++++ Data listing

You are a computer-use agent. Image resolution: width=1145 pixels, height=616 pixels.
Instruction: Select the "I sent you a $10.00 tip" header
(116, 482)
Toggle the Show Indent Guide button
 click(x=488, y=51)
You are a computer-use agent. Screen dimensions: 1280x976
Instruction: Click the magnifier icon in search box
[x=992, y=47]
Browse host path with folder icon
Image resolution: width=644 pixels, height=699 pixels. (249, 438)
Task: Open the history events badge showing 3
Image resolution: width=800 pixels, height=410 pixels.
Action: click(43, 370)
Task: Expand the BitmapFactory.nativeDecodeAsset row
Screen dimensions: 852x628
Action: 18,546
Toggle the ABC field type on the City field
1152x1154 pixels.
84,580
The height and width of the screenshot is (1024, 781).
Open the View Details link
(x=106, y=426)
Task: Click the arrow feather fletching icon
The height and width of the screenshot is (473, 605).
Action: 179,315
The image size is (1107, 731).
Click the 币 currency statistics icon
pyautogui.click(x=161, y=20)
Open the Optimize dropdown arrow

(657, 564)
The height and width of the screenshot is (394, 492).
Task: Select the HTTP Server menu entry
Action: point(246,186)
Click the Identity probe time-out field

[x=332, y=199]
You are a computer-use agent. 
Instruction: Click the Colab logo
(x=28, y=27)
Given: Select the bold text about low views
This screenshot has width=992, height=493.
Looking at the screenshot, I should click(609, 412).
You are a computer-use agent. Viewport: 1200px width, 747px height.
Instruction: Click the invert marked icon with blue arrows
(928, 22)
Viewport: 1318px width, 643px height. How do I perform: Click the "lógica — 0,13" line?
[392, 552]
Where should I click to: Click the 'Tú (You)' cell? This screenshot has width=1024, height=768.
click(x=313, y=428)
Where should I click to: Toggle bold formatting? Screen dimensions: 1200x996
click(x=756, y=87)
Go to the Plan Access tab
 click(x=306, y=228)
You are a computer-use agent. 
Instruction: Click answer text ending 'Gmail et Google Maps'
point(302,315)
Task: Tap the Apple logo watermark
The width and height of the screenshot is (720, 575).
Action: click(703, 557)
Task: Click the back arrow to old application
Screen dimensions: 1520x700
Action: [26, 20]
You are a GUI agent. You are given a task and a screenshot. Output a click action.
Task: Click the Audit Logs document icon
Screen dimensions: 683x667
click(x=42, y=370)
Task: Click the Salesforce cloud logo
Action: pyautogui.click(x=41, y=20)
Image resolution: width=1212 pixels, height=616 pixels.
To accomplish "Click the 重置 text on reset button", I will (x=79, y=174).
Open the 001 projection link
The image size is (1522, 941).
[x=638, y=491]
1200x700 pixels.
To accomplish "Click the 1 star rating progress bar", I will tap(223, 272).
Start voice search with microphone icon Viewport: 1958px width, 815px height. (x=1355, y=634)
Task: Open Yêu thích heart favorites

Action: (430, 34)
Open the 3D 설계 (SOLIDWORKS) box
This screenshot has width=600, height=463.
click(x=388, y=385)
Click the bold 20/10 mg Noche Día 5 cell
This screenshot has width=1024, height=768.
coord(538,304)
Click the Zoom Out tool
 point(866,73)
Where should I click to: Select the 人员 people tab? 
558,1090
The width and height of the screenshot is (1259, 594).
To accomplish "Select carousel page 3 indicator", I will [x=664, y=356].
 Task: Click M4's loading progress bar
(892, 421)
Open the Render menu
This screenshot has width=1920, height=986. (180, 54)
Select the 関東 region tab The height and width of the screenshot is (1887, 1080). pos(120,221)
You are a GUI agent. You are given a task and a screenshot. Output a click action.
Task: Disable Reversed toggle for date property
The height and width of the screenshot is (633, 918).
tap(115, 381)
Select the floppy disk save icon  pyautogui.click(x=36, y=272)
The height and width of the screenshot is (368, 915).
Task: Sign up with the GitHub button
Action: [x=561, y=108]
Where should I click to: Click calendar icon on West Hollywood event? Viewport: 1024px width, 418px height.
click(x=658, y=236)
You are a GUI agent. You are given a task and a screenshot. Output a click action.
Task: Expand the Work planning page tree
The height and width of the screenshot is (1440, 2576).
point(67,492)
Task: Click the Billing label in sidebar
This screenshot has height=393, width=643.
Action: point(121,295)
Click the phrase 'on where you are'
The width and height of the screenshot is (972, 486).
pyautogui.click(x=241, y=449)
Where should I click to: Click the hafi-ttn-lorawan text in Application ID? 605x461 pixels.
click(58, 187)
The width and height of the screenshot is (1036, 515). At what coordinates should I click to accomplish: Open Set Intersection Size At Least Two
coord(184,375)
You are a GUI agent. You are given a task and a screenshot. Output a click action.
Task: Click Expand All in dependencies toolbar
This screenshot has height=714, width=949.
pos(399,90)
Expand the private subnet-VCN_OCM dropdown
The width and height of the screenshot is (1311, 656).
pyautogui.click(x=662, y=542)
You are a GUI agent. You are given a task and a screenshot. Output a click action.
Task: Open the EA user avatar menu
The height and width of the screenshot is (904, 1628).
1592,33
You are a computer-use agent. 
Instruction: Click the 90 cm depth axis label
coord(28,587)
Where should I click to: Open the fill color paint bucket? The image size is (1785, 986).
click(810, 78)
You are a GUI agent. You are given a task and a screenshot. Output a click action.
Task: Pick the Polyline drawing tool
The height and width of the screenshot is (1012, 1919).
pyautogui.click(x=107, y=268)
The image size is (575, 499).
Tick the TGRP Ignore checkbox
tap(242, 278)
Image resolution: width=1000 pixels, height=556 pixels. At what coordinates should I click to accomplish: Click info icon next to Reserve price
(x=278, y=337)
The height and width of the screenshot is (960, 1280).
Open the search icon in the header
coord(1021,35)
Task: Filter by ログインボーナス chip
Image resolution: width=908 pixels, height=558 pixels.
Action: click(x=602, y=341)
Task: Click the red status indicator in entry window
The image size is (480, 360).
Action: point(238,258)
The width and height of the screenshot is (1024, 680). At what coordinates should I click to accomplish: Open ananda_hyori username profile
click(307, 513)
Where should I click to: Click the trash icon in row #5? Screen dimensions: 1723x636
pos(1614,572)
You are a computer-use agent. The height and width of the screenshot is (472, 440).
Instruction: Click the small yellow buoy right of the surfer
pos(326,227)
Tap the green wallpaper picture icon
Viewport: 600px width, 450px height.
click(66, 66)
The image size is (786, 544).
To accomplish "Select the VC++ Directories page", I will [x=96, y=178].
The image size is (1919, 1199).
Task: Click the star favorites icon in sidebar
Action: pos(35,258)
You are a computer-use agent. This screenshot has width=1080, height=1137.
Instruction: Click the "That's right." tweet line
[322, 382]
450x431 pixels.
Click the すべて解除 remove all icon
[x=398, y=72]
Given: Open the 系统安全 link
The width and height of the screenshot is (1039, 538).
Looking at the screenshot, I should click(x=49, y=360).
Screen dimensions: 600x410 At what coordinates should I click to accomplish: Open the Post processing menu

++++++++

* [Aim of the exercise] Word for word, set down all of the records above.

* [Response area]
You are a computer-use agent. Image resolution: width=1145 pixels, height=616 pixels.
Instruction: Select the "I sent you a $10.00 tip" header
(116, 482)
Toggle the Show Indent Guide button
 click(x=488, y=51)
You are a computer-use agent. Screen dimensions: 1280x976
Instruction: Click the magnifier icon in search box
[x=992, y=47]
Browse host path with folder icon
Image resolution: width=644 pixels, height=699 pixels. (249, 438)
Task: Open the history events badge showing 3
Image resolution: width=800 pixels, height=410 pixels.
Action: click(43, 370)
Task: Expand the BitmapFactory.nativeDecodeAsset row
Screen dimensions: 852x628
Action: 18,546
Toggle the ABC field type on the City field
1152x1154 pixels.
84,580
The height and width of the screenshot is (1024, 781).
Open the View Details link
(x=106, y=426)
Task: Click the arrow feather fletching icon
The height and width of the screenshot is (473, 605).
Action: 179,315
The image size is (1107, 731).
Click the 币 currency statistics icon
pyautogui.click(x=161, y=20)
Open the Optimize dropdown arrow

(657, 564)
The height and width of the screenshot is (394, 492).
Task: Select the HTTP Server menu entry
Action: point(246,186)
Click the Identity probe time-out field

[x=332, y=199]
You are a computer-use agent. 
Instruction: Click the Colab logo
(x=28, y=27)
Given: Select the bold text about low views
This screenshot has width=992, height=493.
Looking at the screenshot, I should click(609, 412).
You are a computer-use agent. Viewport: 1200px width, 747px height.
Instruction: Click the invert marked icon with blue arrows
(928, 22)
Viewport: 1318px width, 643px height. How do I perform: Click the "lógica — 0,13" line?
[392, 552]
Where should I click to: Click the 'Tú (You)' cell? This screenshot has width=1024, height=768.
click(x=313, y=428)
Where should I click to: Toggle bold formatting? Screen dimensions: 1200x996
click(x=756, y=87)
Go to the Plan Access tab
 click(x=306, y=228)
You are a computer-use agent. 
Instruction: Click answer text ending 'Gmail et Google Maps'
point(302,315)
Task: Tap the Apple logo watermark
The width and height of the screenshot is (720, 575).
Action: click(703, 557)
Task: Click the back arrow to old application
Screen dimensions: 1520x700
Action: [26, 20]
You are a GUI agent. You are given a task and a screenshot. Output a click action.
Task: Click the Audit Logs document icon
Screen dimensions: 683x667
click(x=42, y=370)
Task: Click the Salesforce cloud logo
Action: pyautogui.click(x=41, y=20)
Image resolution: width=1212 pixels, height=616 pixels.
To accomplish "Click the 重置 text on reset button", I will (x=79, y=174).
Open the 001 projection link
The image size is (1522, 941).
[x=638, y=491]
1200x700 pixels.
To accomplish "Click the 1 star rating progress bar", I will tap(223, 272).
Start voice search with microphone icon Viewport: 1958px width, 815px height. (x=1355, y=634)
Task: Open Yêu thích heart favorites

Action: (430, 34)
Open the 3D 설계 (SOLIDWORKS) box
This screenshot has width=600, height=463.
click(x=388, y=385)
Click the bold 20/10 mg Noche Día 5 cell
This screenshot has width=1024, height=768.
coord(538,304)
Click the Zoom Out tool
 point(866,73)
Where should I click to: Select the 人员 people tab? 
558,1090
The width and height of the screenshot is (1259, 594).
To accomplish "Select carousel page 3 indicator", I will [x=664, y=356].
 Task: Click M4's loading progress bar
(892, 421)
Open the Render menu
This screenshot has width=1920, height=986. (180, 54)
Select the 関東 region tab The height and width of the screenshot is (1887, 1080). pos(120,221)
You are a GUI agent. You are given a task and a screenshot. Output a click action.
Task: Disable Reversed toggle for date property
The height and width of the screenshot is (633, 918).
tap(115, 381)
Select the floppy disk save icon  pyautogui.click(x=36, y=272)
The height and width of the screenshot is (368, 915).
Task: Sign up with the GitHub button
Action: [x=561, y=108]
Where should I click to: Click calendar icon on West Hollywood event? Viewport: 1024px width, 418px height.
click(x=658, y=236)
You are a GUI agent. You are given a task and a screenshot. Output a click action.
Task: Expand the Work planning page tree
The height and width of the screenshot is (1440, 2576).
point(67,492)
Task: Click the Billing label in sidebar
This screenshot has height=393, width=643.
Action: point(121,295)
Click the phrase 'on where you are'
The width and height of the screenshot is (972, 486).
pyautogui.click(x=241, y=449)
Where should I click to: Click the hafi-ttn-lorawan text in Application ID? 605x461 pixels.
click(58, 187)
The width and height of the screenshot is (1036, 515). At what coordinates should I click to accomplish: Open Set Intersection Size At Least Two
coord(184,375)
You are a GUI agent. You are given a task and a screenshot. Output a click action.
Task: Click Expand All in dependencies toolbar
This screenshot has height=714, width=949.
pos(399,90)
Expand the private subnet-VCN_OCM dropdown
The width and height of the screenshot is (1311, 656).
pyautogui.click(x=662, y=542)
You are a GUI agent. You are given a task and a screenshot. Output a click action.
Task: Open the EA user avatar menu
The height and width of the screenshot is (904, 1628).
1592,33
You are a computer-use agent. 
Instruction: Click the 90 cm depth axis label
coord(28,587)
Where should I click to: Open the fill color paint bucket? The image size is (1785, 986).
click(810, 78)
You are a GUI agent. You are given a task and a screenshot. Output a click action.
Task: Pick the Polyline drawing tool
The height and width of the screenshot is (1012, 1919).
pyautogui.click(x=107, y=268)
The image size is (575, 499).
Tick the TGRP Ignore checkbox
tap(242, 278)
Image resolution: width=1000 pixels, height=556 pixels. At what coordinates should I click to accomplish: Click info icon next to Reserve price
(x=278, y=337)
The height and width of the screenshot is (960, 1280).
Open the search icon in the header
coord(1021,35)
Task: Filter by ログインボーナス chip
Image resolution: width=908 pixels, height=558 pixels.
Action: click(x=602, y=341)
Task: Click the red status indicator in entry window
The image size is (480, 360).
Action: point(238,258)
The width and height of the screenshot is (1024, 680). At what coordinates should I click to accomplish: Open ananda_hyori username profile
click(307, 513)
Where should I click to: Click the trash icon in row #5? Screen dimensions: 1723x636
pos(1614,572)
You are a computer-use agent. The height and width of the screenshot is (472, 440).
Instruction: Click the small yellow buoy right of the surfer
pos(326,227)
Tap the green wallpaper picture icon
Viewport: 600px width, 450px height.
click(66, 66)
The image size is (786, 544).
To accomplish "Select the VC++ Directories page", I will [x=96, y=178].
The image size is (1919, 1199).
Task: Click the star favorites icon in sidebar
Action: pos(35,258)
You are a computer-use agent. This screenshot has width=1080, height=1137.
Instruction: Click the "That's right." tweet line
[322, 382]
450x431 pixels.
Click the すべて解除 remove all icon
[x=398, y=72]
Given: Open the 系统安全 link
The width and height of the screenshot is (1039, 538).
Looking at the screenshot, I should click(x=49, y=360).
Screen dimensions: 600x410 At what coordinates should I click to accomplish: Open the Post processing menu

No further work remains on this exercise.